#### Your assignment:
All that is needed is every line of the listing below that has "agent".

#### The records:
- - - - -
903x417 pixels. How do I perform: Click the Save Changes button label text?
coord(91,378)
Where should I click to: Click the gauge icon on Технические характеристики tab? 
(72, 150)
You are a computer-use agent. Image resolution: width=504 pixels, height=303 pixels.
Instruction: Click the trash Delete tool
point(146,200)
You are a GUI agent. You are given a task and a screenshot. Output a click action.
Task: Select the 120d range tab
- - - - -
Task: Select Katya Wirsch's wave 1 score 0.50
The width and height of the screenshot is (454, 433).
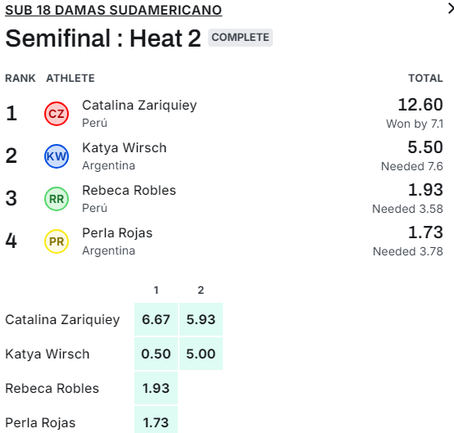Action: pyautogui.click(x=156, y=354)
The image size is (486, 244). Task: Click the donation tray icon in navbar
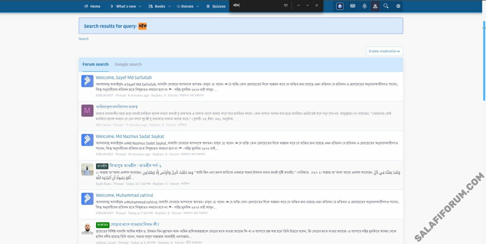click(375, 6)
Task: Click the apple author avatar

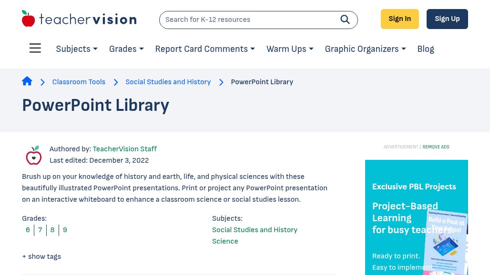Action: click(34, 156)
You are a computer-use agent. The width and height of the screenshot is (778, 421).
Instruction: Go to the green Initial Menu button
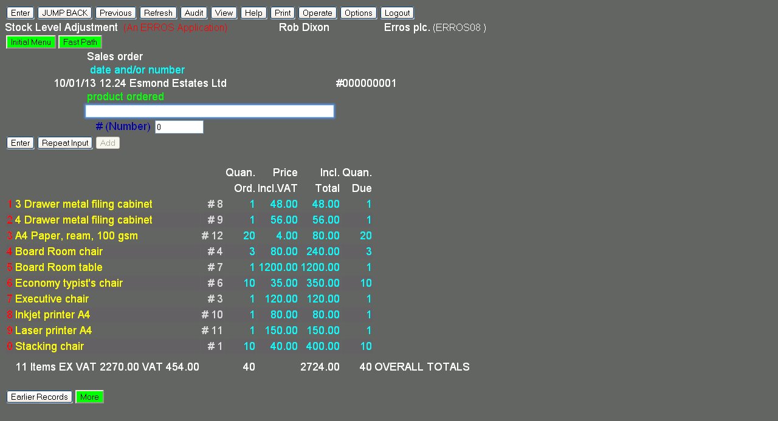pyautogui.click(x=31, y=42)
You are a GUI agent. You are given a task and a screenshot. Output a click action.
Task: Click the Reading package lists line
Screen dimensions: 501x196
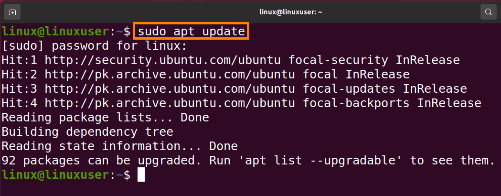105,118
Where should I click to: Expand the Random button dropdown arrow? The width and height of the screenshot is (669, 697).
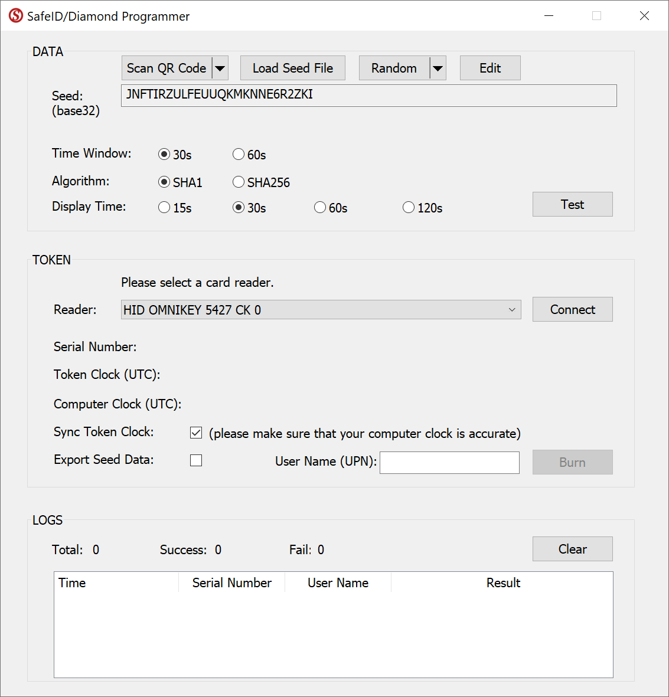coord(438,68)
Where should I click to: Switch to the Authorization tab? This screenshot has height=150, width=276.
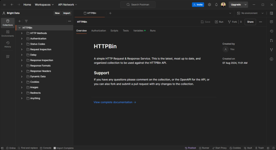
- - - - -
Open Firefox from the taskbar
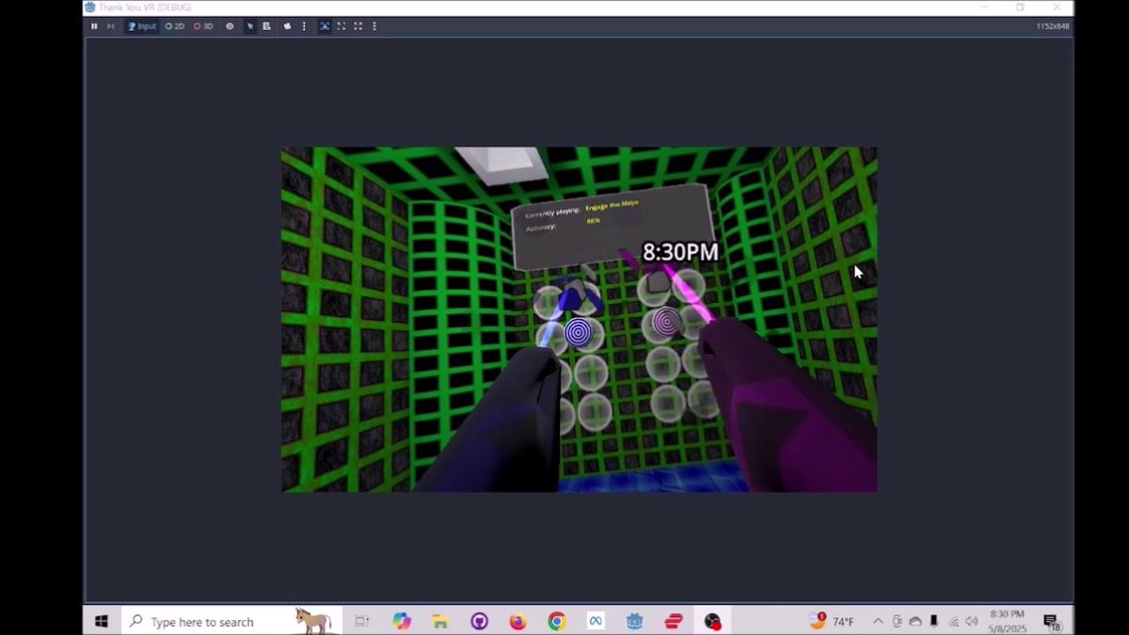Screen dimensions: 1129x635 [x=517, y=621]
- - - - -
#### Response to this exercise:
You are a computer-use agent. Image resolution: width=504 pixels, height=303 pixels.
You are a GUI agent. You are given a task and a screenshot. Output a click action.
You are a computer-use agent. The width and height of the screenshot is (778, 421).
You are a GUI agent. You are given a task and a screenshot. Output a click action.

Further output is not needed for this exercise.